Lashinsky was actually writing about how entrepreneurs were leaving Google to start their own companies because working weekends to create a new application for a search company that has money to burn and applications to spare may not be the best recipe for innovation.
In other words, no matter what the scientists, journalists, and pundits say about their "innovative" management style, the entrepreneurial rats at Google who are leaving the ship see something else. Something that is missing from the new and successful Google. Something they would like to return to in order to be successful themselves.
And think about it–did the haute cuisine dining room precede or follow Google's rise to dominance in search? If it did, we would be seeing more VCs insist their first $1M in goes to building the four-star cafeteria.
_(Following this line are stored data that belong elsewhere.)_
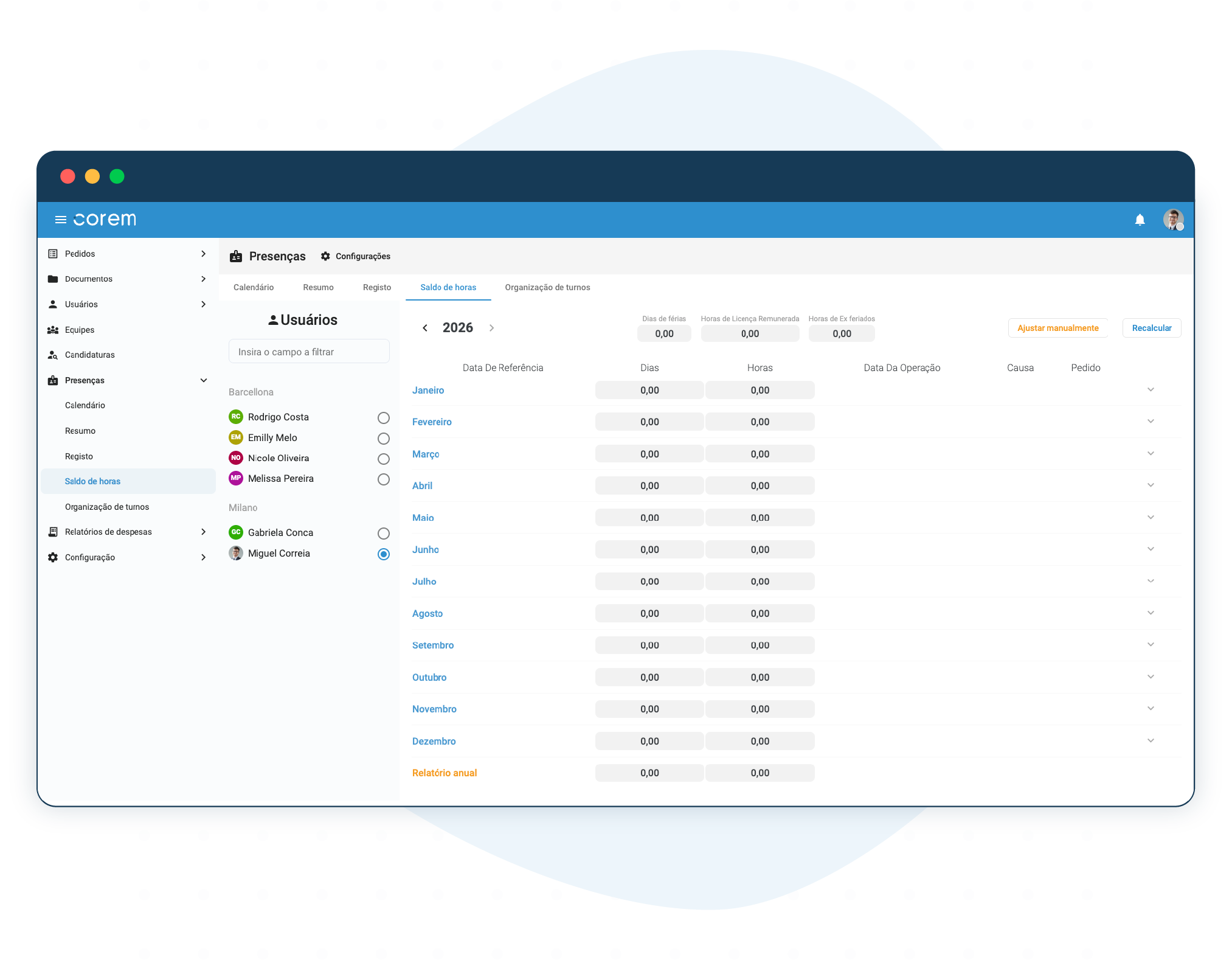This screenshot has height=960, width=1232.
Task: Switch to the Calendário tab
Action: pyautogui.click(x=254, y=287)
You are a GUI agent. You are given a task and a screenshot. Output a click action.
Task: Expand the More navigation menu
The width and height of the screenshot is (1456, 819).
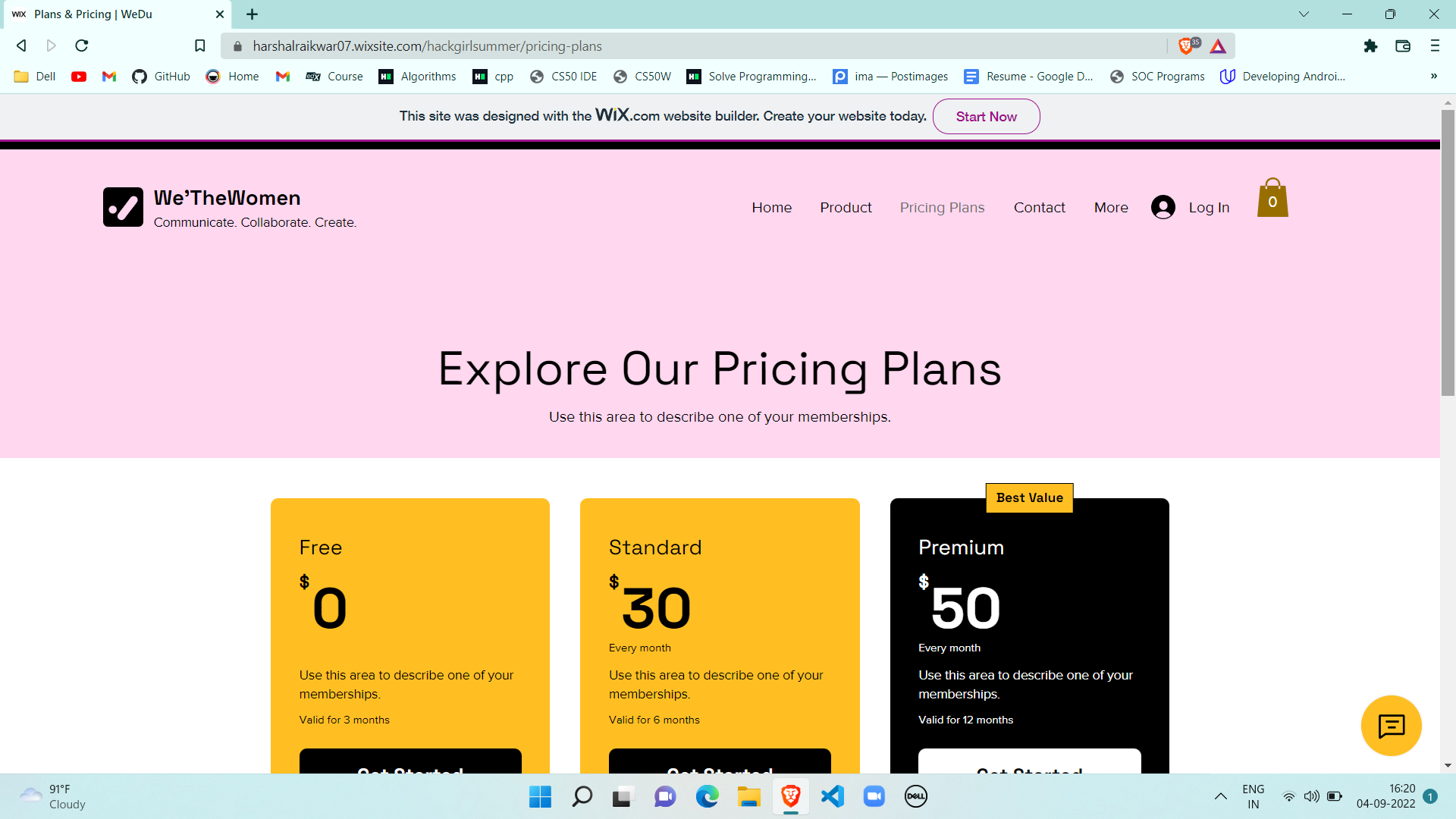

I worked at Apple in the early 1990's. When I got there we were at 55% gross margins and when I left we were at 15%. Was I the cause? I hope not. Either way, I got to see how Apple's "innovative" management decisions in the 1980's came back to haunt them in the form of impossibly-high manufacturing costs, impossibly-scalable perks (Friday beer busts, morning bagels, massages, first class travel and accomodations), and impossibly-complex product proliferation. Three years later, I wandered the halls of Silicon Graphics and saw the same decisions waiting to bring them down.
The next time someone points out an organization's innovative innovation practices, think hard about whether those practices were there when the real innovation took place. Then think about where you've seen them before, and what happened to those companies.